Hi Janek,
I think you hit a deficiency in the FlinkRunner's SDF implementation.
AFAIK the runner is unable to do dynamic splitting, which is what you
are probably looking for. What you describe essentially works in the
model, but FlinkRunner does not implement the complete contract to make
use of ability to split a large file to multiple parts and process them
in parallel. I'm afraid there is no simple solution currently, other
than what you described. The dynamic splitting might be introduced in
some future release so that it starts working as you expect out of the
box. This should affect mostly users with few large files, if you can
parallelize on the files itself, then it should work fine (which is what
you observe).
Jan
On 3/9/22 16:44, Janek Bevendorff wrote:
I went through all Flink and Beam documentation I could find to see if
I overlooked something, but I could not get the text input source to
unfuse the file input splits. This creates a huge input bottleneck,
because one worker is busy reading records from a huge input file
while 99 others wait for input and I can only shuffle the generated
records, not the actual file input splits.
To fix it, I wrote a custom PTransform that globs files, optionally
shuffles the file names, generates fixed-size split markers, shuffles
the markers, and then reads the lines from these splits. This works
well, but it feels like a hack, because I think Beam should be doing
that out of the box.
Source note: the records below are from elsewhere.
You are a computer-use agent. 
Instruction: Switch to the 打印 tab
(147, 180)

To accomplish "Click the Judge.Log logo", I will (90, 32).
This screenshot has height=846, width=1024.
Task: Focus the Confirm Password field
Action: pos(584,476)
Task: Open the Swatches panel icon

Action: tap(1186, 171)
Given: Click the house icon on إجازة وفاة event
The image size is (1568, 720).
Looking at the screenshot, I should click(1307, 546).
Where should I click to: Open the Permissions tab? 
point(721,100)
My implementation of the file reader is also much
simpler and relies on IOBase.readline(), which keeps the code short
and concise, but also loses a lot of flexibility compared to the Beam
file reader implementation (such as support for custom line delimiters).
Any other ideas how I can solve this without writing custom PTransforms?
Janek
On 08/03/2022 14:11, Janek Bevendorff wrote:
Hey there,
According to the docs, when using a FileBasedSource or a splittable
DoFn, the runner is free to initiate splits that can be run in
parallel. As far as I can tell, the former is actually happening on
my Apache Flink cluster, but the latter is not. This causes a single
Taskmanager to process all splits of an input text file. Is this
known behaviour and how can I fix this?
I have a pipeline that looks like this (Python SDK):
(pipeline
| 'Read Input File' >> textio.ReadFromText(input_glob,
min_bundle_size=1)
| 'Reshuffle Lines' >> beam.Reshuffle()
| 'Map Records' >> beam.ParDo(map_func))
The input file is a large, uncompressed plaintext file from a shared
drive containing millions of newline-separated data records. I am
running this job with a parallelism of 100, but it is bottlenecked by
a single worker running ReadFromText(). The reshuffling in between
was added to force Beam/Flink to parallelize the processing, but this
has no effect on the preceding stage. Only the following map
operation is being run in parallel. The stage itself is marked as
having a parallelism of 100, but 99 workers finish immediately.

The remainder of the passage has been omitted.